Sunday, December 20, 2009

Copenhagen agreement

It was naive to expect that a high-profile climate change summit at Copenhagen would have resulted in any quantifiable and binding emission reduction targets for two simple reasons. The costs of reduction are substantial, salient, and immediate, whereas the benefits (while substantial) are intangible, diffuse and long-term. Behavioural psychologists have a classic application of prospect theory - small and intangible benefits Vs moderate and tangible costs. More fundamentally, for the political masters, the costs are suicidal (or atleast result in losing votes) while benefits are not going to win votes.

After nearly two weeks of acrimonious discussions, the representatives of nearly 200 member nations finally cobbled up a non-binding Copenhagen Accord on climate change. The Accord, which does not contain specific emission reduction targets, sets the goal of limiting the global temperature rise to 2 degrees Celsius above pre-industrial levels by 2050.



The Accord does not firmly commit the industrialized nations or the developing nations to firm targets for midterm or long-term greenhouse gas emissions reductions, and only codifies the commitments of individual nations to act on their own to tackle global warming. It provides a system for international monitoring and reporting progress toward those national pollution-reduction goals,and also calls for hundreds of billions of dollars to flow from wealthy nations to those countries most vulnerable to a changing climate.
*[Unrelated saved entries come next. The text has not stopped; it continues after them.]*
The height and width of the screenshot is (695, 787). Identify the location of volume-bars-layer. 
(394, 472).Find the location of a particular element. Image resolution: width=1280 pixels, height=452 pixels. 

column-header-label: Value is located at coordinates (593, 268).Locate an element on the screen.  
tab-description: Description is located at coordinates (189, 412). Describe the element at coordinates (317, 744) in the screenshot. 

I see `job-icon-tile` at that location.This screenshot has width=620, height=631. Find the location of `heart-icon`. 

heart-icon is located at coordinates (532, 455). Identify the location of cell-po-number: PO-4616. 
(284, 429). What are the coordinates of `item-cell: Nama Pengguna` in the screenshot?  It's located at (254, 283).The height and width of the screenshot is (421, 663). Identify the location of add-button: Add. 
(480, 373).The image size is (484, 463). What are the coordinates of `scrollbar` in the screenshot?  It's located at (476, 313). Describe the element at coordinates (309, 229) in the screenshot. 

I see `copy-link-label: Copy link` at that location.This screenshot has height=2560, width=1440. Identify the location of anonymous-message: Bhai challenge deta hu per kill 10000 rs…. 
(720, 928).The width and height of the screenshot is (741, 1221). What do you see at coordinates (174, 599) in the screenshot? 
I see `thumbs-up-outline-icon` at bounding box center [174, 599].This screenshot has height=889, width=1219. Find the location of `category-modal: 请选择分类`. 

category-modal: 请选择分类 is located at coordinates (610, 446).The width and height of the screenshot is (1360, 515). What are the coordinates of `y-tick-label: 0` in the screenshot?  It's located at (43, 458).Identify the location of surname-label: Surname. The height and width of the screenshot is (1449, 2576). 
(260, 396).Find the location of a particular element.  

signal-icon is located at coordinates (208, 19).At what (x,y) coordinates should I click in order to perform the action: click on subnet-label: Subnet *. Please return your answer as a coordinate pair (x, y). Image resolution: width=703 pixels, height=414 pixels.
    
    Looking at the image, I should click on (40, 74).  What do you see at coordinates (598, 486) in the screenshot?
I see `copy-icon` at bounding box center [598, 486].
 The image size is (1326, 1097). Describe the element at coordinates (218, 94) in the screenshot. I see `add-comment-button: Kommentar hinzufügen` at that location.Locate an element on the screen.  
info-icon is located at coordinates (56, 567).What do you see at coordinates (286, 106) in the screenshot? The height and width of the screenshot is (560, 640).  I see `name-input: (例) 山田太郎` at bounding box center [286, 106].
One thing though is of great relevance. Given the weight pulled by the big emerging economies led by China, India and Brazil, the Copenhagen summit may be a bellwether of the future of multi-lateral negotiations in other areas (trade, capital flows and financial market regulation, arms trade, nuclear proliferation, labor flows etc). This also means India should be willing to assume the greater responsibility of not just blocking (or appearing to) unfavorable multi-lateral agreements on moralistic grounds, but pro-actively craft out negotiating positions (say, draft agreement alternatives) that protect our interests while keeping in mind the larger objective of such agreements.

1 comment:

Harishn25 said...

Other short-term, tangible effects of 'climate change' after the historic conference are - negative image for china as a responsible global player, emergence of G-77 with a single voice, stepping stone for India to move higher up in the global political ladder, addition of 'border adjustments' to the list of WTO deadlocks and the worst zero probability of nearly 200 nations meeting in the single conference again!